- [Exercise description] Your response should consist solely of the lines from the one containing "Screen dimensions: 2356x1276" through the end of the data, copied exactly.

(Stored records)
--------------------
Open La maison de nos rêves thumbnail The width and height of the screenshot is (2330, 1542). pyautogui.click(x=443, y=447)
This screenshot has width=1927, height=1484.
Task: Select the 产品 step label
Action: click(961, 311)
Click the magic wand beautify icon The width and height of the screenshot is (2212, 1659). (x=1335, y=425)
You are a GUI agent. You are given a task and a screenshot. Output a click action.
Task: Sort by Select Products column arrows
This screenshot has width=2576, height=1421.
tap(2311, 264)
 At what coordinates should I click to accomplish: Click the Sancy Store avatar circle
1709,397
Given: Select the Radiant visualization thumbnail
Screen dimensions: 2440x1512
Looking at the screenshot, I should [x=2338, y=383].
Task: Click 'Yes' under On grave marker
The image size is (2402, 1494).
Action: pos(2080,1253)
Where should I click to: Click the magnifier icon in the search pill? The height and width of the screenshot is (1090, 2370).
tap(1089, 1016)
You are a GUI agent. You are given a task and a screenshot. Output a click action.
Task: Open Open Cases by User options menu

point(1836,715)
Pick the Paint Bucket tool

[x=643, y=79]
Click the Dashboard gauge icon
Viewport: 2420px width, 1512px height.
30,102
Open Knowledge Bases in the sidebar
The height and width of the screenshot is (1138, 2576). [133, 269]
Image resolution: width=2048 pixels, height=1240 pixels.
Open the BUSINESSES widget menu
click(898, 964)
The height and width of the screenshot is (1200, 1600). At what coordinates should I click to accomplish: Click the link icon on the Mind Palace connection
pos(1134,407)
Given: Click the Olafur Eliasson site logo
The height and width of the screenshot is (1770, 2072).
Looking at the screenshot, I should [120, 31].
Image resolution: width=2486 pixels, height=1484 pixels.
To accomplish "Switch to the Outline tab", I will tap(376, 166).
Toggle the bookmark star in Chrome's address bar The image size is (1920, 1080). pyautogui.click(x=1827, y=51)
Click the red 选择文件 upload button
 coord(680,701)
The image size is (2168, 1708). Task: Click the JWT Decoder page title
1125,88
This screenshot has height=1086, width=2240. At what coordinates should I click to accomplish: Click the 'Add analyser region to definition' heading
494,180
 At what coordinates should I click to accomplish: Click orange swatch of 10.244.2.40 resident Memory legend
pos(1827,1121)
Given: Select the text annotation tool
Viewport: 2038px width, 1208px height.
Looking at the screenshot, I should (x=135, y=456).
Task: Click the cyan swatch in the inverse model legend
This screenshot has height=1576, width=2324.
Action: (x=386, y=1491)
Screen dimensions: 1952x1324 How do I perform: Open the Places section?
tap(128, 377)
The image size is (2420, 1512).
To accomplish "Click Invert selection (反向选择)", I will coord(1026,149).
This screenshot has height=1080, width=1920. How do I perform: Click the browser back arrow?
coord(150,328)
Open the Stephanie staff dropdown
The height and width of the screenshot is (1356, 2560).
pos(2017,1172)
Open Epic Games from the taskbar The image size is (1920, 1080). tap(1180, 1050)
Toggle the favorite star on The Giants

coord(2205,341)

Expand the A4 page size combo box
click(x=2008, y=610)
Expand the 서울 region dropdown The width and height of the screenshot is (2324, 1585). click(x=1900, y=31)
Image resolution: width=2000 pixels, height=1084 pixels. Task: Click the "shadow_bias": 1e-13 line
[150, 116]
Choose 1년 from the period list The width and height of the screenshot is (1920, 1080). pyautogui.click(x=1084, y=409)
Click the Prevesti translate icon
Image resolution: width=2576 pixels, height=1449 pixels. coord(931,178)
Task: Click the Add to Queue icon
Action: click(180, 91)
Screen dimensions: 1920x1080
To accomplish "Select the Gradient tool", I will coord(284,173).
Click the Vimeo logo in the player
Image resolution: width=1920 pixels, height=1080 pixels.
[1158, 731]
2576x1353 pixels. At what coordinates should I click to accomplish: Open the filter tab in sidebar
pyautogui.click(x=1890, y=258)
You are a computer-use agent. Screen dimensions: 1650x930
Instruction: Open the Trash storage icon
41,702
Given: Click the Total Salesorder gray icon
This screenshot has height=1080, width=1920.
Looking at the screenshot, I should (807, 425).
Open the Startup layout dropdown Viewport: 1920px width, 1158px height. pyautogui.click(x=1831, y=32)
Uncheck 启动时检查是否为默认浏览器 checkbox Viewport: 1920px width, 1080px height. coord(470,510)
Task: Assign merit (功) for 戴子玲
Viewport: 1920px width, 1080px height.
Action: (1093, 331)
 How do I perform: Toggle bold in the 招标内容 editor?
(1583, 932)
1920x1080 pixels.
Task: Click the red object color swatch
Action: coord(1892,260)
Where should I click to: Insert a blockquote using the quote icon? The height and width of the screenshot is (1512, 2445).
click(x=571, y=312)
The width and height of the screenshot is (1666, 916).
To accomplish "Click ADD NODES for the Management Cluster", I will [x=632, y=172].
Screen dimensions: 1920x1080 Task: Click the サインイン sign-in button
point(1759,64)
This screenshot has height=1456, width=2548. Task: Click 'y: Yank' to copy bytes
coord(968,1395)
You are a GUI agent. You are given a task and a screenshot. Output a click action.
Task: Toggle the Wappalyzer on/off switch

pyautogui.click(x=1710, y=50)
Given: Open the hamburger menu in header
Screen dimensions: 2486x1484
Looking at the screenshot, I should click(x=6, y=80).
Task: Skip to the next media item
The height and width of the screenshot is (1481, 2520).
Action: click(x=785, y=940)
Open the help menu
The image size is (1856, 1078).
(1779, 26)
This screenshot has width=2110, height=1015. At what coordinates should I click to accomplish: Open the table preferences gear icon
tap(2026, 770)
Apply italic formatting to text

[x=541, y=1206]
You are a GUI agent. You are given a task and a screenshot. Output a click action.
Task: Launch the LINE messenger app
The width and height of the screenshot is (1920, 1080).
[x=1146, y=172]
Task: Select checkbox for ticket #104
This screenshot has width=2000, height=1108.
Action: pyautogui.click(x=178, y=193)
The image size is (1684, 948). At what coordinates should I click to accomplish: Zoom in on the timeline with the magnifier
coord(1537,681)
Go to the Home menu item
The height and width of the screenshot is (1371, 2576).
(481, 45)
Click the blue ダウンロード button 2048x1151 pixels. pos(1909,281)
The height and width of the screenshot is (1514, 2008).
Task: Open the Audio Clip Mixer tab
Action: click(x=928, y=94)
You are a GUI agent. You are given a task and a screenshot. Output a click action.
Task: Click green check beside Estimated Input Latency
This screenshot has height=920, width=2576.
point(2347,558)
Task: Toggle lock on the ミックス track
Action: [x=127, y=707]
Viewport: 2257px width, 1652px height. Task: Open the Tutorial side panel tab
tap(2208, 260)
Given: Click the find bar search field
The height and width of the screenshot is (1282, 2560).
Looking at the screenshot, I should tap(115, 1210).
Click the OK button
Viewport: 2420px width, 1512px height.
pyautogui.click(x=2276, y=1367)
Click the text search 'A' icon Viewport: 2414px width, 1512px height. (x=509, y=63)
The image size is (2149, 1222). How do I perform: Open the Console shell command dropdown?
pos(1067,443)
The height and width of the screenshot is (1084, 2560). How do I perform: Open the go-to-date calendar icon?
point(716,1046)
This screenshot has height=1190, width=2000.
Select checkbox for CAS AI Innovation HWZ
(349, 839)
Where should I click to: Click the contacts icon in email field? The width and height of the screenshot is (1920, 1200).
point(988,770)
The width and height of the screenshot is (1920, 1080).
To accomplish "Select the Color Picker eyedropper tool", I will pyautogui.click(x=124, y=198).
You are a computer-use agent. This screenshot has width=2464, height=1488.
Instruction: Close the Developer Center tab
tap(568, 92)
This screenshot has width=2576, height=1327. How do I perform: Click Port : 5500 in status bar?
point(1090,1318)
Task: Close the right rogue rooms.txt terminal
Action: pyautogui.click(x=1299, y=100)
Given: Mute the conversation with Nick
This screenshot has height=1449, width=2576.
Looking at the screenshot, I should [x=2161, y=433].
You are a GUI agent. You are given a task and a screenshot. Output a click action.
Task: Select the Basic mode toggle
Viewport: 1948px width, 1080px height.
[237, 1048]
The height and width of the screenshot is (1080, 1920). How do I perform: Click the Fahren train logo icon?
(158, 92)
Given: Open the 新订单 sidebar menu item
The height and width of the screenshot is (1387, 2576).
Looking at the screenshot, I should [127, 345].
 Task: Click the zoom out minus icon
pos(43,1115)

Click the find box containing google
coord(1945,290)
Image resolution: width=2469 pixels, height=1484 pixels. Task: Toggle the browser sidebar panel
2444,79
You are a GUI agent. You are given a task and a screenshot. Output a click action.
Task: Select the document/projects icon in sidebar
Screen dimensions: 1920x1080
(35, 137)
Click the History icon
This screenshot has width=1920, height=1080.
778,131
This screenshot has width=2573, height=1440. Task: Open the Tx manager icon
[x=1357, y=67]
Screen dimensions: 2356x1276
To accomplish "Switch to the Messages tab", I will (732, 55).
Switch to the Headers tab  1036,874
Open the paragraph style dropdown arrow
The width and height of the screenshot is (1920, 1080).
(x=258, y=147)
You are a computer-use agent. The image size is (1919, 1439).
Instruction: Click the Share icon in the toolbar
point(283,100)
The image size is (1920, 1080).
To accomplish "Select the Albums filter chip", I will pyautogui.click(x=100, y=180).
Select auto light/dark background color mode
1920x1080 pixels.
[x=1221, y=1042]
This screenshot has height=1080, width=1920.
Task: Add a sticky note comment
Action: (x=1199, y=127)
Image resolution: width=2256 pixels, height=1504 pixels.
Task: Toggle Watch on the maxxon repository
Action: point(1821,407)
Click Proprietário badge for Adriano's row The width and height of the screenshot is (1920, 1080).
--------------------
- [Response to the task]
Screen dimensions: 2356x1276
To accomplish "Switch to the Messages tab", I will (732, 55).
Switch to the Headers tab  1036,874
Open the paragraph style dropdown arrow
The width and height of the screenshot is (1920, 1080).
(x=258, y=147)
You are a computer-use agent. The image size is (1919, 1439).
Instruction: Click the Share icon in the toolbar
point(283,100)
The image size is (1920, 1080).
To accomplish "Select the Albums filter chip", I will pyautogui.click(x=100, y=180).
Select auto light/dark background color mode
1920x1080 pixels.
[x=1221, y=1042]
This screenshot has height=1080, width=1920.
Task: Add a sticky note comment
Action: (x=1199, y=127)
Image resolution: width=2256 pixels, height=1504 pixels.
Task: Toggle Watch on the maxxon repository
Action: point(1821,407)
Click Proprietário badge for Adriano's row The width and height of the screenshot is (1920, 1080).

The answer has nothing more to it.